Airport Support Network Liaison
In a press conference held last Wednesday at the Liberty Municipal Airport, City Manager Gary Broz provided details of the planned $1.6 million investment in the 54-year old airport. From its humble beginnings as Benny Rusk’s private property where Earl Atkins operated his crop dusting and other flying business, to its present condition, a 3800’ runway, self-serve Avgas, and a few old hangars, the airport has weathered some storms. Like some small towns, at times it has been out of favor with politicians of the day, and at other times it has been fortunate to have some of the best advocates money cannot buy. The airport was assured a bright future with the addition of Gary Broz, who said, “There is no use having an airport if you’re not really going to have an airport.” Gary’s 25-year long flight training journey gives him the passion greatly needed here; his experience as city manager in Brady, Texas working with airport manager Joe Mosier, and all the improvements made there are serving as a backbone to Gary’s understanding of the tremendous potential value an airport offers a community.
The presently planned improvements include $725,000 in federal grant funds for what TXDOT calls Capital Improvement Projects (CIP) that have been in the works for more than three years, such as continued drainage work, resurfacing and rehabilitating the runway, and upgrading the lighting system.

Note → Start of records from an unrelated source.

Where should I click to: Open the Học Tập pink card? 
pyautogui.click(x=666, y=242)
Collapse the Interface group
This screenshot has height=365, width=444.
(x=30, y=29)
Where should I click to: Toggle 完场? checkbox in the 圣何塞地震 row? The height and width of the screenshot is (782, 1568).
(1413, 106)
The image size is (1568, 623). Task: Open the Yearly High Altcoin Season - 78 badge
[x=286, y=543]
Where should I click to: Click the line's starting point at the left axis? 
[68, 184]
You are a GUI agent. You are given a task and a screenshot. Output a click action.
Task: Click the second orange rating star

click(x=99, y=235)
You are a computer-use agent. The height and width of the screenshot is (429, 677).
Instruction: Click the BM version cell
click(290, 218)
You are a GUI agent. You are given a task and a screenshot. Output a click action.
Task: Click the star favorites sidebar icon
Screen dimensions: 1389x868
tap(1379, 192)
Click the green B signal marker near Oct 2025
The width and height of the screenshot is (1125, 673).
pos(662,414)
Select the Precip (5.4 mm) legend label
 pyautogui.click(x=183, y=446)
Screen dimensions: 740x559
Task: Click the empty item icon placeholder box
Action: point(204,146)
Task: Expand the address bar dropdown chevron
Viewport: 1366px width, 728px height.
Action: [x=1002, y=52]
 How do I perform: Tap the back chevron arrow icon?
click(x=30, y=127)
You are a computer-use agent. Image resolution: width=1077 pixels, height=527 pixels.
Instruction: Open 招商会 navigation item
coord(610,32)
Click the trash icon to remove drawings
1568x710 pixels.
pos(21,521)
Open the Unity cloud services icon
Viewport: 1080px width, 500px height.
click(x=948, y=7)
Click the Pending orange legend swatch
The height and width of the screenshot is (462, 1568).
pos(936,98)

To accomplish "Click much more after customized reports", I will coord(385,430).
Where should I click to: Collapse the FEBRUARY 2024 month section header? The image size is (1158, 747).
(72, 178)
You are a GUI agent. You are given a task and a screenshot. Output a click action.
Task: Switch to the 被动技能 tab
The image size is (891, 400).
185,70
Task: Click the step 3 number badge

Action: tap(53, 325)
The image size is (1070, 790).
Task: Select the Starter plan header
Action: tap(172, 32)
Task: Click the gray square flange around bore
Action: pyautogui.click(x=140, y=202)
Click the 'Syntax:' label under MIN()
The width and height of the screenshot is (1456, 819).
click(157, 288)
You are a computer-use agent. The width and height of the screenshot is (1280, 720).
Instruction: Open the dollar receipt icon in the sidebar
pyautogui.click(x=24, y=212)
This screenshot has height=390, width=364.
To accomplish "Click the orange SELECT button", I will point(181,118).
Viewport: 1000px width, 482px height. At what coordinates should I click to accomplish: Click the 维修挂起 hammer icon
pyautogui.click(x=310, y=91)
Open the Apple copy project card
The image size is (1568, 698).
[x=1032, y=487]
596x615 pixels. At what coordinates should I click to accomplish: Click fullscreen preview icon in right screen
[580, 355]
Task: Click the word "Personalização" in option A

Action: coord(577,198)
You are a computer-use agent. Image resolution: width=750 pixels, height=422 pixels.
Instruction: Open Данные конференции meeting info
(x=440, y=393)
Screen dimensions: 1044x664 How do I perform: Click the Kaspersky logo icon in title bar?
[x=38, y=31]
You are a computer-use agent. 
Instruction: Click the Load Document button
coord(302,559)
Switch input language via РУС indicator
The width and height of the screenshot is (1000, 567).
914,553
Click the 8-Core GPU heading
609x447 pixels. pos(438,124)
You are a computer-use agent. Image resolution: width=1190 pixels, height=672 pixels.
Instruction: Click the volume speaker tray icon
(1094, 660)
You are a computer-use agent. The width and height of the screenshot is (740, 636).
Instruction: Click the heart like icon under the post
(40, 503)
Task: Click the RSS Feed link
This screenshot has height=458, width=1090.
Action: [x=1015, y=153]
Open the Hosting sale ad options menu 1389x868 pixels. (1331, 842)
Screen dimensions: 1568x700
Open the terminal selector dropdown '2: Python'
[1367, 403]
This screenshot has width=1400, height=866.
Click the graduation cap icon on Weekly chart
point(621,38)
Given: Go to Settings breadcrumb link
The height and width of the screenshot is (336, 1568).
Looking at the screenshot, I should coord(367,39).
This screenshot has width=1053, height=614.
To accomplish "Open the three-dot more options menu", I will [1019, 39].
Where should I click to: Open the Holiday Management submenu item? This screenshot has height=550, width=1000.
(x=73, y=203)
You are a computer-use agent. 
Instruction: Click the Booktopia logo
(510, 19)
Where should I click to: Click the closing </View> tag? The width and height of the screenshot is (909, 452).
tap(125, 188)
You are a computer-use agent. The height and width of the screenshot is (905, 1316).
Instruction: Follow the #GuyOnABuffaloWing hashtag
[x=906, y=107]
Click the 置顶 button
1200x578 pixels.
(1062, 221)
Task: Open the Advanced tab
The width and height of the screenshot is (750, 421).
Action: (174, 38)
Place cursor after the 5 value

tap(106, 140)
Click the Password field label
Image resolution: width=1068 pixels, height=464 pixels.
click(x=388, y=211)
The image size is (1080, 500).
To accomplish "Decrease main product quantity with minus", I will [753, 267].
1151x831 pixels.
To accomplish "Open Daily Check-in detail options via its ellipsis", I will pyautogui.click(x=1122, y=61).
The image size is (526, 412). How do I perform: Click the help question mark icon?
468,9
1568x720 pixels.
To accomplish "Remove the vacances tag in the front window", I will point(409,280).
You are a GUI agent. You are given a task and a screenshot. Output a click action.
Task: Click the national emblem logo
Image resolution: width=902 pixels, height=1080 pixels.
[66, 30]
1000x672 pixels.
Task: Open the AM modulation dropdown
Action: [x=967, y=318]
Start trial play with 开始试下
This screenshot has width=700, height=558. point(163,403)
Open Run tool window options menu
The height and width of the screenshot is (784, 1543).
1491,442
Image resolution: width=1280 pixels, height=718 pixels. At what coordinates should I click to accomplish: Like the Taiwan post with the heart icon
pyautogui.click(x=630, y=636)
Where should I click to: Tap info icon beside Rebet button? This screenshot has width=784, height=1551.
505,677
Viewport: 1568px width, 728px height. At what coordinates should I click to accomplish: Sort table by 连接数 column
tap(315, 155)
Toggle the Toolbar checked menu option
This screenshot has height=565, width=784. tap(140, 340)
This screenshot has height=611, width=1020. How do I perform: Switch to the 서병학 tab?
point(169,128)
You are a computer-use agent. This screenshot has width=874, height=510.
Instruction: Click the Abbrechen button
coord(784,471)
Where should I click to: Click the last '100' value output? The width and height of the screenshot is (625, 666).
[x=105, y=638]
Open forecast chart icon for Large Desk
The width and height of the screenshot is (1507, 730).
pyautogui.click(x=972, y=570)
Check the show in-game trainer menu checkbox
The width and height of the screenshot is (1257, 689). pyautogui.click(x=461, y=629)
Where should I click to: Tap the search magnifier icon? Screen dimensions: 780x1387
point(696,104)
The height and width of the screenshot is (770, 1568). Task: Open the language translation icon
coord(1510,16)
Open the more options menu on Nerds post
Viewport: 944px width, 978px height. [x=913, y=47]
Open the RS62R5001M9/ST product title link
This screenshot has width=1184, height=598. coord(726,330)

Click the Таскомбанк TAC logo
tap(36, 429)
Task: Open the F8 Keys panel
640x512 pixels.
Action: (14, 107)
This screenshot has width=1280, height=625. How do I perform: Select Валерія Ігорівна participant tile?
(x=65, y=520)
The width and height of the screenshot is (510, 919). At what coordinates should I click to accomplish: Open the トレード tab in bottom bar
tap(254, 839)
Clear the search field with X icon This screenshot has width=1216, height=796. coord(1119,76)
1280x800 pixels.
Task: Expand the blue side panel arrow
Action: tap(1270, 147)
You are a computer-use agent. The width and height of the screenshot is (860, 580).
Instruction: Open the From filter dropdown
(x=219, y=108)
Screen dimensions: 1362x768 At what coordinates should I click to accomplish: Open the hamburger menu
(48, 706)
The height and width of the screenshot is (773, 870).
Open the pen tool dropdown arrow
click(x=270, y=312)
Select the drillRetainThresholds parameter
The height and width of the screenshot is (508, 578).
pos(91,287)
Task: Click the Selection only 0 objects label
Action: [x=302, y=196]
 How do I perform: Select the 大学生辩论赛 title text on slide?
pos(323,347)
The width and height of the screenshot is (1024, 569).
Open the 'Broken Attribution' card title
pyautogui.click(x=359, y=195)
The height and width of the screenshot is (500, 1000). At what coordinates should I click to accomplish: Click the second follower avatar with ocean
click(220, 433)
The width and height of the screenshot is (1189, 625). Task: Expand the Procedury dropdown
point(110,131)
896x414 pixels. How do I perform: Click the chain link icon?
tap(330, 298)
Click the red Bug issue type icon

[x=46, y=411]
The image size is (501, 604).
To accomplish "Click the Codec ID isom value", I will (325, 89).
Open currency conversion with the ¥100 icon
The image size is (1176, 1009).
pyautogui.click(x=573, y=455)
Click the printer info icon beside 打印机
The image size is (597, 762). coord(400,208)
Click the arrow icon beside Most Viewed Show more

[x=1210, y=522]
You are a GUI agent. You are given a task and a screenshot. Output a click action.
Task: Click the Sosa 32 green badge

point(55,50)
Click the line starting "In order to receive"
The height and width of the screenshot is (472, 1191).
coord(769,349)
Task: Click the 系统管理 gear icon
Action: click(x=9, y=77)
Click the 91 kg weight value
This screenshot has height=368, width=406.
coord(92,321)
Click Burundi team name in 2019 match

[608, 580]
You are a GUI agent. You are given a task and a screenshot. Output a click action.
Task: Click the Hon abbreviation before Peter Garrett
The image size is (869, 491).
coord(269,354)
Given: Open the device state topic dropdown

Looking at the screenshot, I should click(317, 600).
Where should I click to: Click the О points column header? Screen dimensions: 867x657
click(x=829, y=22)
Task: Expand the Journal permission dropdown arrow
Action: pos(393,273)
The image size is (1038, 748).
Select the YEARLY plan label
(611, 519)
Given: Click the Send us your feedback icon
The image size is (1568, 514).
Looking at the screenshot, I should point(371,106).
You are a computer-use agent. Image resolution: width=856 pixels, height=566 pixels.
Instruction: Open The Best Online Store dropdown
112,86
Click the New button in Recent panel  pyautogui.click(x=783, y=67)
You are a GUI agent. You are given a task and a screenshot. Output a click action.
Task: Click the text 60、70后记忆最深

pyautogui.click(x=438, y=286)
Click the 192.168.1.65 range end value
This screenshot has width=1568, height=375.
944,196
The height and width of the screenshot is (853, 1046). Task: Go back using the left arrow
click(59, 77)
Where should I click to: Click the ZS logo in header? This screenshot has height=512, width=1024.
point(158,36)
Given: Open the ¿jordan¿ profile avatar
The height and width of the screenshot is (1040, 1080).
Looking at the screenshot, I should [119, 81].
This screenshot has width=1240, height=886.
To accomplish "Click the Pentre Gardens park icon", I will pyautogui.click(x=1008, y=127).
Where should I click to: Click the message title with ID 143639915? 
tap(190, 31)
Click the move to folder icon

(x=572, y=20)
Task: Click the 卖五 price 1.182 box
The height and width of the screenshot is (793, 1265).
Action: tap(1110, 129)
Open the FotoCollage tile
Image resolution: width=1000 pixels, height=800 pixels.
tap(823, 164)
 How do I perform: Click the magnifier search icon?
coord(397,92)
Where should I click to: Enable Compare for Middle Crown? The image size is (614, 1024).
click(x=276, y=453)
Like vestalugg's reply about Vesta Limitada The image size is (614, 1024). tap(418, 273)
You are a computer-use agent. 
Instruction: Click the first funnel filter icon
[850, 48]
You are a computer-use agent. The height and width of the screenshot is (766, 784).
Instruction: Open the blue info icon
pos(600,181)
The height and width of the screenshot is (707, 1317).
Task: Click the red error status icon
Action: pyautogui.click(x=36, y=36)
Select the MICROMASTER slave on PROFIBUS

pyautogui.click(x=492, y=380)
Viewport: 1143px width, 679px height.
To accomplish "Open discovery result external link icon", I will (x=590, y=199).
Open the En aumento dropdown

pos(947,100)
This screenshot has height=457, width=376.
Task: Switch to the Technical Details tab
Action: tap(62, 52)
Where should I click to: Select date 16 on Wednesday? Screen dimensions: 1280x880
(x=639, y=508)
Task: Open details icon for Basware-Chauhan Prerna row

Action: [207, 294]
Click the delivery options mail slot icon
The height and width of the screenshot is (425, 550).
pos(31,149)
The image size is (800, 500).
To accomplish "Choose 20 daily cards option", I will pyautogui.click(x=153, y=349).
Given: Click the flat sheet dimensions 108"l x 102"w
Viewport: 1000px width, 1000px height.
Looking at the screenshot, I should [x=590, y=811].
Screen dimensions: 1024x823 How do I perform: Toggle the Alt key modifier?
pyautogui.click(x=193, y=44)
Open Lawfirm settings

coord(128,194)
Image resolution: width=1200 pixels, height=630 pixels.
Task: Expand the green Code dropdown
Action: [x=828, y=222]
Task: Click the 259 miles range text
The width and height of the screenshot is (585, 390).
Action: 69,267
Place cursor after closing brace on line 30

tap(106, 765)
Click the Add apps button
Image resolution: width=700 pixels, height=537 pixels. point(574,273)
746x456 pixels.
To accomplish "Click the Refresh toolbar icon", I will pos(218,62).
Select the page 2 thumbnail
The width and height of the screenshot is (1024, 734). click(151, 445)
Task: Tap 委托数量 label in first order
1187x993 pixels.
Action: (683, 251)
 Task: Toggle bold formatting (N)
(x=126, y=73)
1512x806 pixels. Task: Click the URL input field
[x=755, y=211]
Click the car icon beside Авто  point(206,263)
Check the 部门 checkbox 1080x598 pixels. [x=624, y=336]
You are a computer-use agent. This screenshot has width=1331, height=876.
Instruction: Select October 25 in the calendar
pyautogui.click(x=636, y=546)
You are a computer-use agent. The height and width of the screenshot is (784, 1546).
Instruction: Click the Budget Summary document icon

All these projects are very basic needs and important in the long run for Liberty Airport to be improved.
With federal grant funds which come from airline ticket taxes and taxes on aviation fuel, insurance money reimbursing damage from Hurricane Ike, FEMA funds (also resulting from Hurricane Ike), and $450,000 from the Liberty Community Development Committee (from local sales tax), approximately $1.6 million will go in to the completion of several projects. In addition to the basic needs, plans include at least one building of 10 T-hangars, a pilot lounge, relocation of the self-serve fuel tank to the east side of the airport, a fuel truck, and additional parking lot area. The fuel truck may be used for Jet A fuel, since that option is not presently available in Liberty, but that decision will be made later. While it’s a good idea to have a fuel truck available at the airport in case of community emergencies, fuel contamination from mixing different types of fuel would pose a hazard to aircraft.
Because the Texas Department of Transportation’s Aviation Division holds the purse strings for both FAA and State airport grant funding, one requirement to receiving the funds is to have a current airport layout plan on file with TXDOT. The layout plan is an extensive plan drawn up by a team of engineers and other airport development professionals and should be updated no less than every five years. The current cost of that plan is $80,000, of which Liberty will only pay 10%. And although the ground hasn’t even been broken for the T-hangars, Broz says they are 100% leased with a waiting list, making a second bank of T-hangars a good possibility.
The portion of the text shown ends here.